Gut gegen Nordwind, de Daniel Glattauer.
D. Glattauer est un jounaliste colomniste autrichien qui ressemble à un gros boeuf en baskets qui regarde le foot à la télé. C’est pourquoi il ne faut jamais trop se renseigner sur les auteurs avant de lire un livre. Mais la personalité assez lourdaude de l’auteur n’est pas absente du livre quand même.
Une femme envoie un mail pour se désabonner d’une revue. Faute de frappe dans l’adresse électronique, c’est un homme qui lui fait remarquer la méprise. Une correspondance d’abord amusée, légère et sans conséquence s’engage. De plus en plus intimes, les échanges virtuels deviennent une réalité à part entière, à laquelle les personnages se laissent prendre.
L’idée du roman épistolaire électronique est rafraichissant, et le ton est crédible. Je crains que l’auteur ait simplement voulu écrire une histoire d’amour, c’est en tout cas ce qu’il assume sur son site, mais là n’est pas l’intérêt du livre. En effet, quoi de plus incipide qu’une rencontre entre un homme et une femme, se faisant un peu de rentre-dedans pour finir par avoir des rêves érotiques. Que ce soit virtuel ne change rien à cette banalité affligeante qui m’a déjà fait jeter Mme Bovary ainsi que tout le cinéma de Truffaut au recyclage (Suisse oblige). Les hommes et les femmes qui se courent après le feu à l’entre-jambe, franchement, aucun intérêt.
Mais voila… ce sont des mails. Et ça change tout. Pour moi, c’est un roman sur la communication. Les médias sur écran transportent instantanément dans une intimité forcée, à l’inverse exact de la rencontre mondaine des salons ou des soirées en société. Le rapport à l’autre est inversé : l’apparence physique absente, c’est aussi le jugement sur l’apparence qui disparait. Les mots sont des abstractions qui créent une réalité parallèle dans la communication épistolaire électronique avec un destinataire dont on ignore tout. Au lieu de jauger le physique, de s’essayer à quelque conversation pour finir en confidences, ce roman montre avec brio comment la dématérialisation de la relation inverse ce schéma de communication. Ainsi, la rencontre est à la fin. Or, c’est justement la réalité physique qui tuera la relation immatérielle. Pris au piège, les progagonistes vont jusqu’au bout de leur logique inversée. Je laisse la surprise du résultat aux lecteurs que j’aurai convaincus que ce livre vaut le détour bien qu’il ne soit en rien un chef d’oeuvre de littérature.
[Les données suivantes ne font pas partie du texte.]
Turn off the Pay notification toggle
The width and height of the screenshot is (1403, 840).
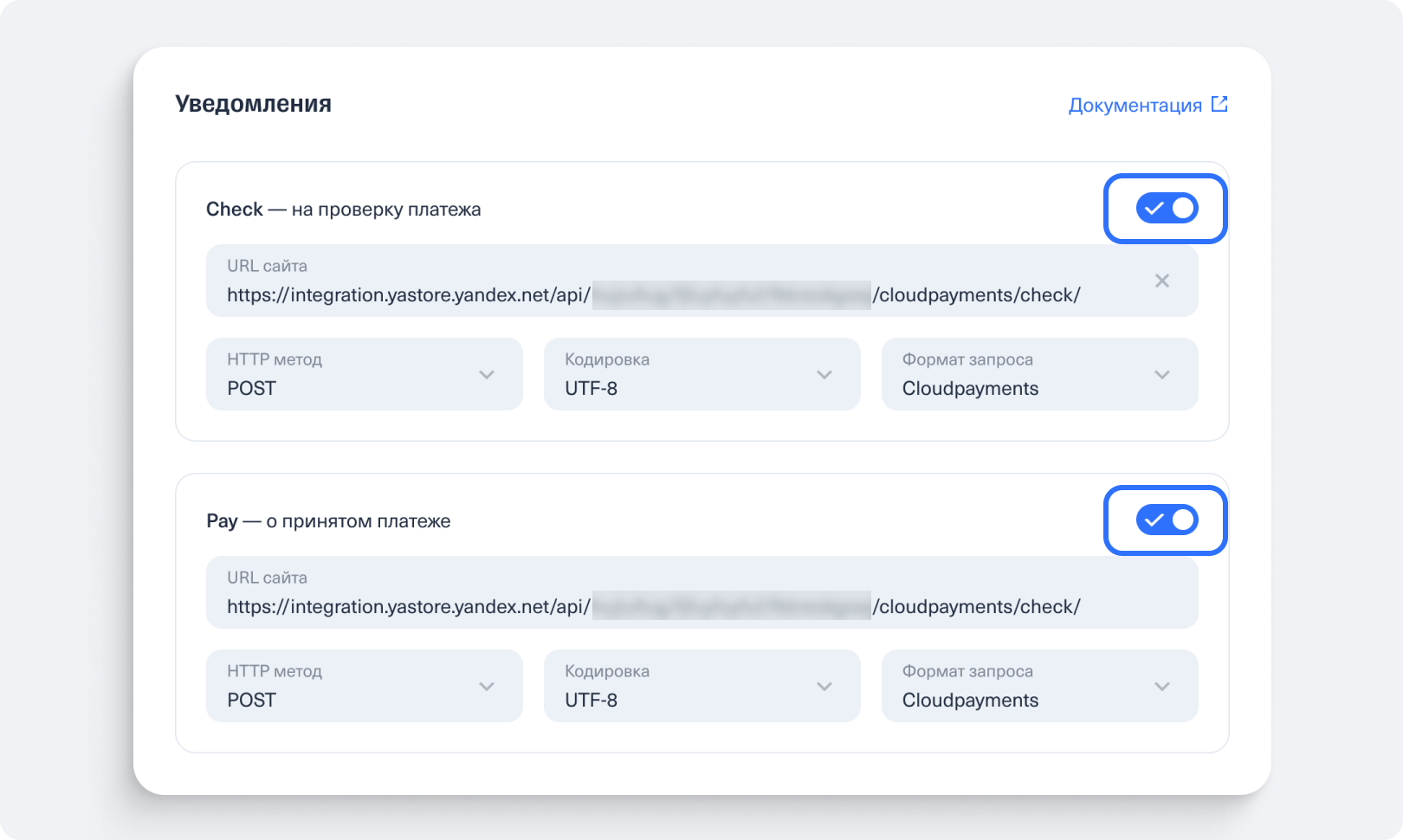coord(1167,520)
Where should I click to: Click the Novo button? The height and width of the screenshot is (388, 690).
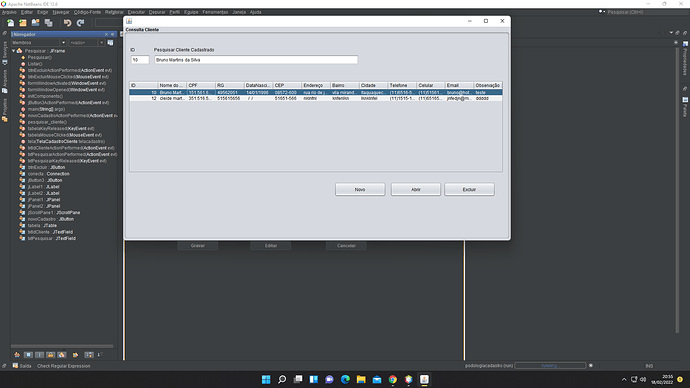[360, 190]
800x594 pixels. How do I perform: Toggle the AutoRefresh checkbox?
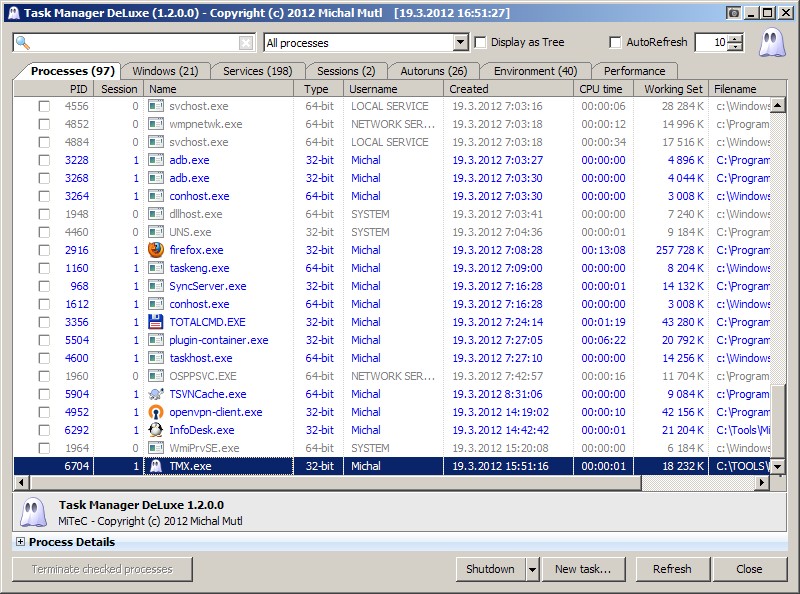point(615,43)
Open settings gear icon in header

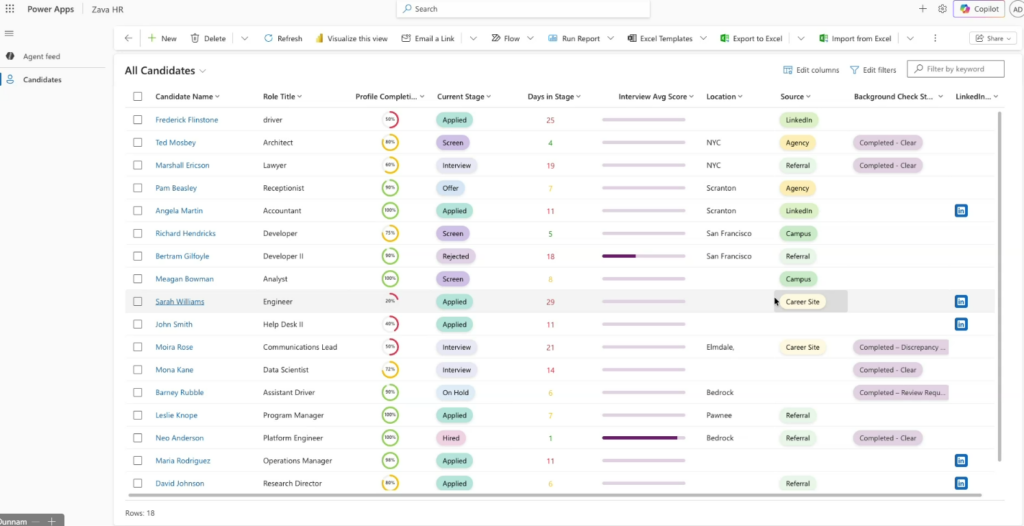click(x=942, y=9)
Glattauer n’a pas vraiment de style, mais c’est peut-être cela qui le rend crédible. On a l’impression que ce sont les personnages qui écrivent le livre, ce que nous tous faisons aussi dans chaque mail quotidiennement. Je modère cependant ma sévérité car la langue est crédible sans être du simple langage courant. Les personnages se donnent un peu de mal pour bien écrire leurs mails. Ils veulent séduire l’autre, évidemment. L’auteur est par contre le seul coupable d’une fin poussive, où il fait trainer le suspens par des rebondissements qui repoussent artificiellement le dénouement qui reste malgré tout sans surprise. Ce qui surprend, c’est l’acharnement avec lequel l’auteur refuse de clore son récit, comme s’il n’arrivait à se résoudre à admettre qu’il n’a plus rien à dire. Il tombe alors dans le défaut journalistique du rebondissement bidon qui hante les trois derniers chapitres, dont la brièveté prouve l’inutilité dramaturgique.
Glattauer se montre d’une franche beauferie dans la seule interview que j’ai pu trouver de lui sur le net, et il s’obstine à vendre son livre comme une histoire d’amour bovarienne des temps modernes, alors que c’est un amour plus bovin que bovarien. On pardonnera donc à l’auteur d’être moins intelligent que son livre.